Question

Text extraction - language issue

Hi There,

I am defining an Entity extraction with a Ruta script. I defined my entity with support of ALL languages.

My rule detect a pattern like 12-1234-1234567-12. This work fine (in the test the entity is detected) only if in my test I add some words. If I just test the patter, the entity is not recognized.

As an example:

Test 1: "12-1234-1234567-12" -> entity not detected

Test 2: "Account 12-1234-1234567-12" -> entity detected

This Entity Extraction will be used in an email channel and users might just sent and email with the bank account without any word.

Let me know if it's clear or you need more information.

Cheers, Giovanni

***Edited by Moderator: Lochan to update platform capability tags***

Correct Answer
October 11, 2019 - 6:13am

Yes, that is correct behavior. We cannot expect natural language processing to detect language from just numbers. It has to be a semantic statement in a given language.

However, there is a workaround for your problem. In your case, Text analyzer fails to detect language. You can force Text Analyzer to fallback to a language if language is undetected. This setting is found on 'Advanced' tab on Text Analyzer - Enable fallback language if the language is undetected

Comments

Keep up to date on this post and subscribe to comments

October 9, 2019 - 8:09am

Hi Giovanni,

Have you checked this Pega community article on "Creating Entity extraction rules for text analytics":

https://community.pega.com/knowledgebase/articles/decision-management-overview/creating-entity-extraction-rules-text-analytics

Hope this helps!

Cheers,

Pega
October 9, 2019 - 6:44pm
Response to Santhosh_Holla

Thanks for your reply.

Yes, I saw that document, even if it's from v7 (2017) and few things might be different in v8.

My Entity Extraction works if in the piece of content (eg email) where my entity is has some other words. In this case the engine recognize a language and extract my entity.

But if the piece of content has just my entity (eg 12-1234-1234567-12) then the engine doesn't identify the language and it doesn't get my entity.

 

Is this the correct behaviour? Is there a way to work around this situation?

Cheers.

October 11, 2019 - 6:13am
Response to vigog

Yes, that is correct behavior. We cannot expect natural language processing to detect language from just numbers. It has to be a semantic statement in a given language.

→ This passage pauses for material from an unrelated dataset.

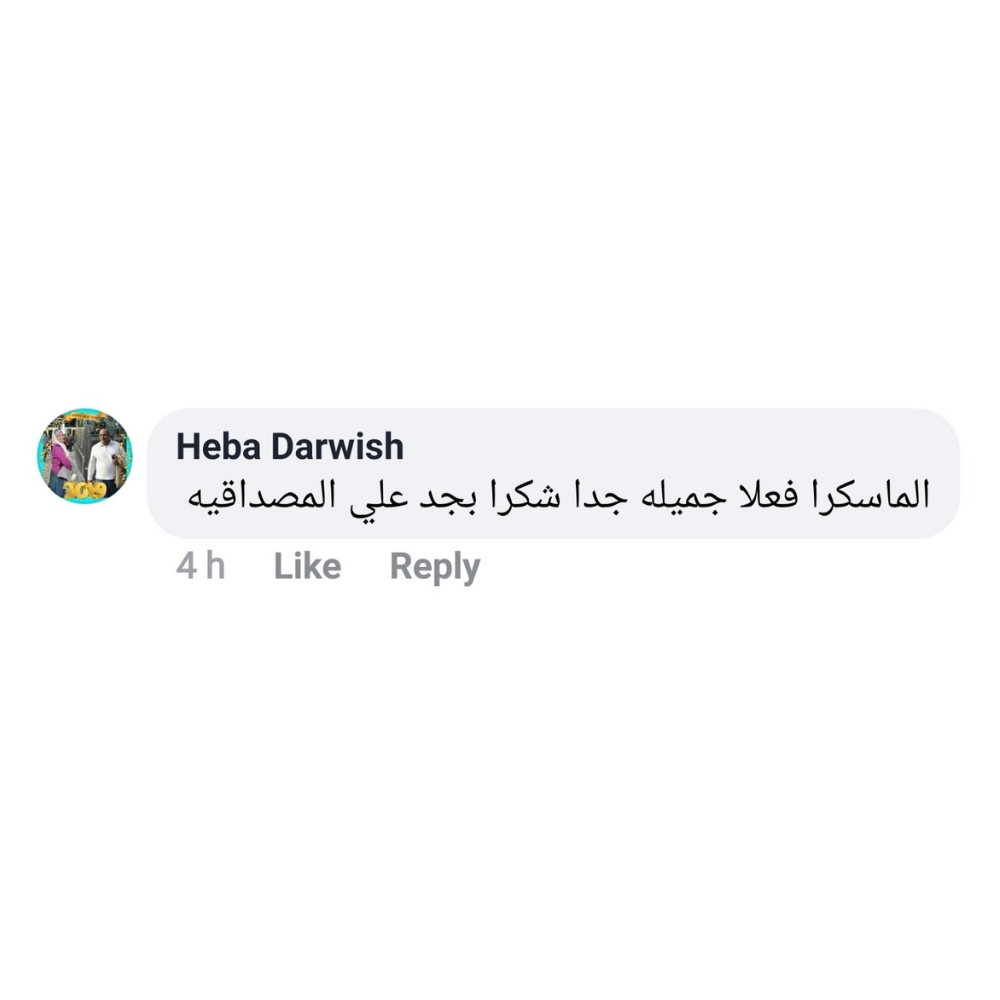
Task: Click the first name Heba
Action: pyautogui.click(x=219, y=446)
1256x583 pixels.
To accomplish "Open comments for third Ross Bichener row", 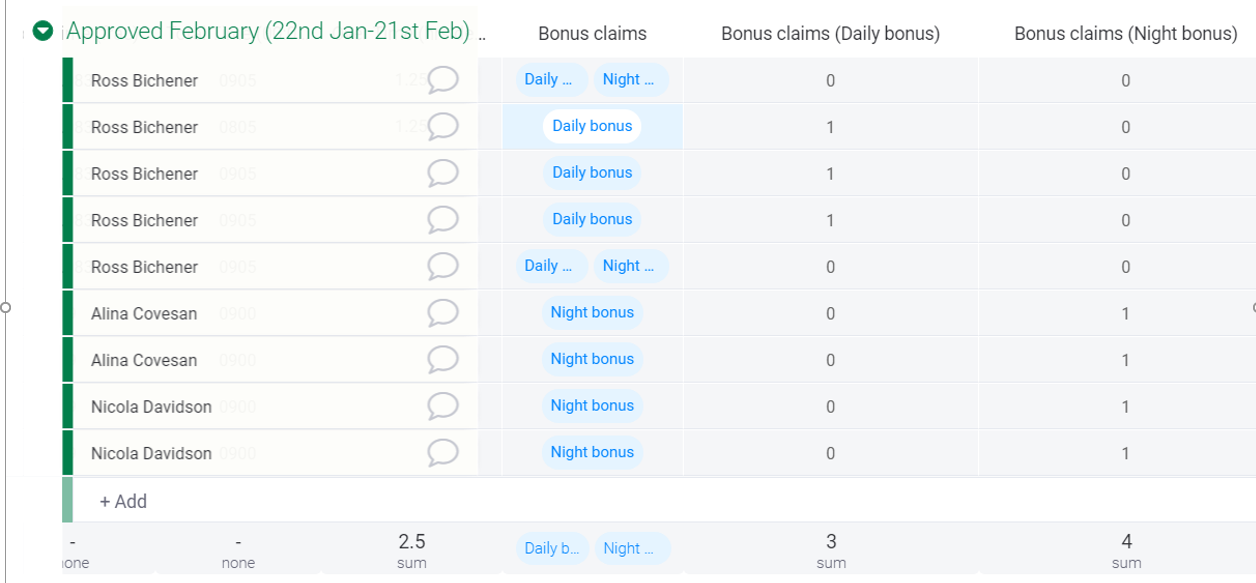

However, there is a workaround for your problem. In your case, Text analyzer fails to detect language. You can force Text Analyzer to fallback to a language if language is undetected. This setting is found on 'Advanced' tab on Text Analyzer - Enable fallback language if the language is undetected

Pega
October 25, 2019 - 12:55am
Response to Vikas@Multichannel

Thank you very much.